2.  Paul s’adresse à deux groupes ayant un statut social d’élites:

     a.  des fidèles mâles riches qui, lorsqu’ils conduisaient les réunions de culte public, exhibaient leur position sociale en se couvrant la tête; une pratique  avec laquelle ils étaient familiers autrefois dans leurs réunions civiques

          Greco-Romaines, et qu’ils avaient infiltrée dans l’église. Ils aimaient se pavaner.

     b.  des fidèles femelles, également riches et socialement considérées comme l’élite, se débarrassaient de leur voile de mariée exigé par la culture, afin d’exhiber leur égalité, non seulement dans le Christ, mais aussi dans la

          société. C’était pour elles comme une affirmation sociale de leur égalité avec les hommes, à l’instar des autres femmes Romaines de cette époque.

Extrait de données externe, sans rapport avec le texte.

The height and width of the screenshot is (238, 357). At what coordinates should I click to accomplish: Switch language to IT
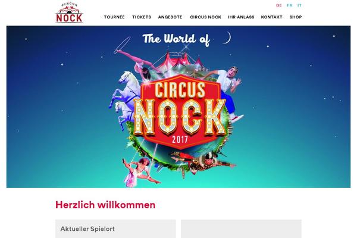click(x=299, y=5)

3.  Les citoyens de cette Corinthe Romaine, qui étaient curieux de connaître les pratiques de la foi et du culte Chrétiens, envoyaient des “messagers” (les “anges” de 1 Cor. 11:10 pourraient référer à des serviteurs ou représentants

     envoyés au nom des maîtres) qui venaient assister aux cultes pour se rendre compte de ce qui s’y passaient.

 

Cette information historique/culturelle/sociale rend comprehensible un texte très difficile et très disputé. Elle vaut également pour d’autres textes contenus dans 1 Corinthiens qui, de toute évidence, reflète un contexte Corinthien unique du 1er siècle!